O ministro André Mendonça, atual relator do caso Banco Master no Supremo Tribunal Federal, tomou medidas que alteraram a condução técnica da investigação, afastando dois nomes previamente designados por Dias Toffoli. A decisão reforça o controle da Polícia Federal sobre a perícia e análise de provas, devolvendo à corporação a autonomia para distribuir os materiais apreendidos entre seus próprios especialistas.
O perito Lorenzo Victor Schrepel Delmutti, escolhido diretamente por Toffoli para examinar o conteúdo do celular de Daniel Vorcaro, perdeu acesso aos dispositivos após Mendonça autorizar a redistribuição dos cerca de cem aparelhos eletrônicos coletados nas duas fases da Operação Compliance Zero. As senhas foram canceladas, e novos acessos foram liberados apenas a técnicos indicados pela direção da PF.
O delegado Rafael Dantas, que atuava nos bastidores do gabinete de Toffoli e chegou a investigar suposto vazamento de perguntas do depoimento de Vorcaro, também foi automaticamente afastado com a saída do ex-relator. Dantas já havia participado de outras ações sensíveis sob orientação de Toffoli, incluindo buscas na 13ª Vara Federal de Curitiba relacionadas a acusações do ex-deputado Tony Garcia no caso Banestado.
A mudança ocorre em meio a críticas internas à forma como Toffoli conduzia o inquérito.

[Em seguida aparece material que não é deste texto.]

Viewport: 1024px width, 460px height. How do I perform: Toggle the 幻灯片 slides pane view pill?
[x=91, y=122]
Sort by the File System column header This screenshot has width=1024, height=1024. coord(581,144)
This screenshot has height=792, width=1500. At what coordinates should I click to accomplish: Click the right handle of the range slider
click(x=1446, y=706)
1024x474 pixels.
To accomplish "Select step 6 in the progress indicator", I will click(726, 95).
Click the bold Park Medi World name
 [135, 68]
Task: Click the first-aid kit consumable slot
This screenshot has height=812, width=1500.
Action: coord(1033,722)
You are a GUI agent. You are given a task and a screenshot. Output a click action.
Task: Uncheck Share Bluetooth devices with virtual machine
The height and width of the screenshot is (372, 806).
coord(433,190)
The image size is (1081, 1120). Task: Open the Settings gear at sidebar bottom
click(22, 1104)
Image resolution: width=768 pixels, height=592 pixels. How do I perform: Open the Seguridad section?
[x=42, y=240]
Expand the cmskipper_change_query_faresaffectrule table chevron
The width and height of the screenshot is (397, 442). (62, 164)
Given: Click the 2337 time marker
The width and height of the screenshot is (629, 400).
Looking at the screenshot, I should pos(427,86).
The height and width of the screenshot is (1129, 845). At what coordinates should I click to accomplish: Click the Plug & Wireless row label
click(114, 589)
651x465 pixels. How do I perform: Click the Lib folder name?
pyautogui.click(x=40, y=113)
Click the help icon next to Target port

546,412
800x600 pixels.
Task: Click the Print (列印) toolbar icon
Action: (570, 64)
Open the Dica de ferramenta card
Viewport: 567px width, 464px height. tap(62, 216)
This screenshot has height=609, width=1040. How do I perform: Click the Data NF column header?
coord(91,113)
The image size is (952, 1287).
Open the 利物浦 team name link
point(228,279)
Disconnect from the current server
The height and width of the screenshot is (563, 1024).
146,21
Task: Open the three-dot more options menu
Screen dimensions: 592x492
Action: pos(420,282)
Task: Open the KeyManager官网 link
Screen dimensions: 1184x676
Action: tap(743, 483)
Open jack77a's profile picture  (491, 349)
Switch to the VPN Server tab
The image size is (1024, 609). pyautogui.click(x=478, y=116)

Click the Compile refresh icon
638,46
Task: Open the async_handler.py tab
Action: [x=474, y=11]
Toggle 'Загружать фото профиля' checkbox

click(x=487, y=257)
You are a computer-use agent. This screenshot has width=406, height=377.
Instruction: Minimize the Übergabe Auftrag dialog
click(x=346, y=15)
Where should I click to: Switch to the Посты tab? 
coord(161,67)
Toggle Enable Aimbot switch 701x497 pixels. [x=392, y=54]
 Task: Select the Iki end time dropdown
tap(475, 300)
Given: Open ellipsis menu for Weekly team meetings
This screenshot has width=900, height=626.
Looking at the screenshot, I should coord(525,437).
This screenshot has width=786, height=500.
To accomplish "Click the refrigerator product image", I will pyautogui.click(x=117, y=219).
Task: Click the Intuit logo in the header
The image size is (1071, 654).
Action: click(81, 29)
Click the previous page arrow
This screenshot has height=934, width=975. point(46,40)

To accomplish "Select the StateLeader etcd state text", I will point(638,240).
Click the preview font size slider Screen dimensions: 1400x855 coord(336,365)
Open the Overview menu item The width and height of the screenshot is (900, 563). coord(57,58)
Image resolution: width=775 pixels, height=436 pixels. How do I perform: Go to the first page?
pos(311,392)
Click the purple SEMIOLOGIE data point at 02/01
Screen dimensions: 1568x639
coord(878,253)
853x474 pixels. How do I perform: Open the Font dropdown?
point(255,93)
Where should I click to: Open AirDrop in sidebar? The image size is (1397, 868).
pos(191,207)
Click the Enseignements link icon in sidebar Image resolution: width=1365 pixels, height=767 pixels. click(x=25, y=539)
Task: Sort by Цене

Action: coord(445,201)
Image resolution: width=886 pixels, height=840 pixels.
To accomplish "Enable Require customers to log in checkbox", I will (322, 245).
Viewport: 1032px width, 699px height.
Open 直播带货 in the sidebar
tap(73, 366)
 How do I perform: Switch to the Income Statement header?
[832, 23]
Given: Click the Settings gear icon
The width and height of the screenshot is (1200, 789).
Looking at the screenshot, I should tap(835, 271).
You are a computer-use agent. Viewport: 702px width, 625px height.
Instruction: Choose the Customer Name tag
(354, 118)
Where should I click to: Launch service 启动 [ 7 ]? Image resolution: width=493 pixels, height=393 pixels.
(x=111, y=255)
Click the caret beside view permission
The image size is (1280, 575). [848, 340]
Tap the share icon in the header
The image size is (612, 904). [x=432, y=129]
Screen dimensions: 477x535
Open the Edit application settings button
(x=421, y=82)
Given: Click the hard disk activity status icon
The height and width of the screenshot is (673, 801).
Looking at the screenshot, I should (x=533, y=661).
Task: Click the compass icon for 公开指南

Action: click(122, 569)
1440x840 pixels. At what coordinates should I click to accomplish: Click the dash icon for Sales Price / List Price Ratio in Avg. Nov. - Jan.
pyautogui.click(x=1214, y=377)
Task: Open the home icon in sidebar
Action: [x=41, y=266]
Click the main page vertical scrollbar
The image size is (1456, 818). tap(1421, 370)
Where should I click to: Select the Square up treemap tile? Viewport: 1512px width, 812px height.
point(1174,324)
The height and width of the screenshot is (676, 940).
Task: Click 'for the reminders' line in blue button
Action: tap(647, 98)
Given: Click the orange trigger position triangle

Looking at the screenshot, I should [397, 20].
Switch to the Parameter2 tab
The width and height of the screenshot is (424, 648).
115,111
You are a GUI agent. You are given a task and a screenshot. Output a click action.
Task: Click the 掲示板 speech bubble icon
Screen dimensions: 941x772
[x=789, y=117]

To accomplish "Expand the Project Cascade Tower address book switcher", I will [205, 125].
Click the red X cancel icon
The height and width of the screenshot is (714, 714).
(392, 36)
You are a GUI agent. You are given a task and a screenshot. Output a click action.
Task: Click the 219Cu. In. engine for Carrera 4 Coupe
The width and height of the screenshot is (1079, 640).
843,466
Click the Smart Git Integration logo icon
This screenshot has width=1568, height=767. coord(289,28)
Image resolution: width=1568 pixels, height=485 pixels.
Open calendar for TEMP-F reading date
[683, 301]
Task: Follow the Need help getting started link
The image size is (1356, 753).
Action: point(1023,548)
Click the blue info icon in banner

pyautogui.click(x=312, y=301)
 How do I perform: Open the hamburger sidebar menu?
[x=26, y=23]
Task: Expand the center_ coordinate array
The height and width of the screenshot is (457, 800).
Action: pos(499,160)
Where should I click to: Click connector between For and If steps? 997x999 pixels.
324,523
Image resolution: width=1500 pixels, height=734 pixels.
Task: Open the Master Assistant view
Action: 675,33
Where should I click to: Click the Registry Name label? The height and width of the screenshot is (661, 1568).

O ministro havia determinado que todo o material apreendido fosse lacrado e armazenado no STF, antes de remetê-lo à Procuradoria-Geral da República. Ele selecionou pessoalmente quatro peritos da PF, entre eles Lorenzo, para a análise. A Polícia Federal informou que o volume de dispositivos exigiria dedicação exclusiva de um único técnico por cerca de 20 semanas.
Mendonça optou por seguir o fluxo ordinário da instituição, com divisão regular das demandas entre peritos habilitados, segundo critérios técnicos e administrativos. Ele também limitou o compartilhamento de informações sigilosas dentro da própria PF, proibindo agentes e delegados de repassar detalhes a superiores hierárquicos ou outras autoridades públicas.
A relação entre Toffoli e a corporação foi marcada por atritos. O ex-relator chegou a acusar a PF de inércia na segunda fase da operação, enquanto investigadores afirmaram que a deflagração dependia da confirmação de endereços. Toffoli determinou que depoimentos de Vorcaro, Paulo Henrique Costa (ex-presidente do BRB) e Ailton de Aquino Santos (diretor de fiscalização do BC) ocorressem no STF e chegou a convocar acareação antes mesmo da coleta das oitivas.